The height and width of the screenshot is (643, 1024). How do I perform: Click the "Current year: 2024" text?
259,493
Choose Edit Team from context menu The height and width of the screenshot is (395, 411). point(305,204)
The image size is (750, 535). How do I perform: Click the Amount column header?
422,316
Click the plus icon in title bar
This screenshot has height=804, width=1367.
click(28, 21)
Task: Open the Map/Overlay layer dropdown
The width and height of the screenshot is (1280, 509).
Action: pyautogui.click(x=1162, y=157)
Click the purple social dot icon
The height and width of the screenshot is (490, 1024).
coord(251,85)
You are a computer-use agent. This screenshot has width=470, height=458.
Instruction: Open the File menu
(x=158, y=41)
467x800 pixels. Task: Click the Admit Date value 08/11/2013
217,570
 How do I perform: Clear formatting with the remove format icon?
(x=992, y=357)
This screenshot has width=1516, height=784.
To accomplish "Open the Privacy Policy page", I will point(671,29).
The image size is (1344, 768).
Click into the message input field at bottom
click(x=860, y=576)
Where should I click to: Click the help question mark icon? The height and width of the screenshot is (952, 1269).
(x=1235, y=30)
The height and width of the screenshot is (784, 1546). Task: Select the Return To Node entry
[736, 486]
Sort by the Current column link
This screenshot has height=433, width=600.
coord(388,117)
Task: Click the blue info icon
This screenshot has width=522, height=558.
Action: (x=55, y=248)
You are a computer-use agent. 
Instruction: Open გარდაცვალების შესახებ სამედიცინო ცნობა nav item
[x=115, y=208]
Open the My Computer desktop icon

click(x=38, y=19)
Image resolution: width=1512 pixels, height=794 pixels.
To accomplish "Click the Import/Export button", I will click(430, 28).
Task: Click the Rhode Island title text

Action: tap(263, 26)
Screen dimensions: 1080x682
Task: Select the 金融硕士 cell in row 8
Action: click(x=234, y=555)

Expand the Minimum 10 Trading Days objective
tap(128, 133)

= Exercise =
Render each line of the listing above as a JSON list of strings, with one string per line and blank lines omitted.

= Exercise output =
[
  "The height and width of the screenshot is (643, 1024). How do I perform: Click the \"Current year: 2024\" text?",
  "259,493",
  "Choose Edit Team from context menu The height and width of the screenshot is (395, 411). point(305,204)",
  "The image size is (750, 535). How do I perform: Click the Amount column header?",
  "422,316",
  "Click the plus icon in title bar",
  "This screenshot has height=804, width=1367.",
  "click(28, 21)",
  "Task: Open the Map/Overlay layer dropdown",
  "The width and height of the screenshot is (1280, 509).",
  "Action: pyautogui.click(x=1162, y=157)",
  "Click the purple social dot icon",
  "The height and width of the screenshot is (490, 1024).",
  "coord(251,85)",
  "You are a computer-use agent. This screenshot has width=470, height=458.",
  "Instruction: Open the File menu",
  "(x=158, y=41)",
  "467x800 pixels. Task: Click the Admit Date value 08/11/2013",
  "217,570",
  " How do I perform: Clear formatting with the remove format icon?",
  "(x=992, y=357)",
  "This screenshot has width=1516, height=784.",
  "To accomplish \"Open the Privacy Policy page\", I will point(671,29).",
  "The image size is (1344, 768).",
  "Click into the message input field at bottom",
  "click(x=860, y=576)",
  "Where should I click to: Click the help question mark icon? The height and width of the screenshot is (952, 1269).",
  "(x=1235, y=30)",
  "The height and width of the screenshot is (784, 1546). Task: Select the Return To Node entry",
  "[736, 486]",
  "Sort by the Current column link",
  "This screenshot has height=433, width=600.",
  "coord(388,117)",
  "Task: Click the blue info icon",
  "This screenshot has width=522, height=558.",
  "Action: (x=55, y=248)",
  "You are a computer-use agent. ",
  "Instruction: Open გარდაცვალების შესახებ სამედიცინო ცნობა nav item",
  "[x=115, y=208]",
  "Open the My Computer desktop icon",
  "click(x=38, y=19)",
  "Image resolution: width=1512 pixels, height=794 pixels.",
  "To accomplish \"Click the Import/Export button\", I will click(430, 28).",
  "Task: Click the Rhode Island title text",
  "Action: tap(263, 26)",
  "Screen dimensions: 1080x682",
  "Task: Select the 金融硕士 cell in row 8",
  "Action: click(x=234, y=555)",
  "Expand the Minimum 10 Trading Days objective",
  "tap(128, 133)"
]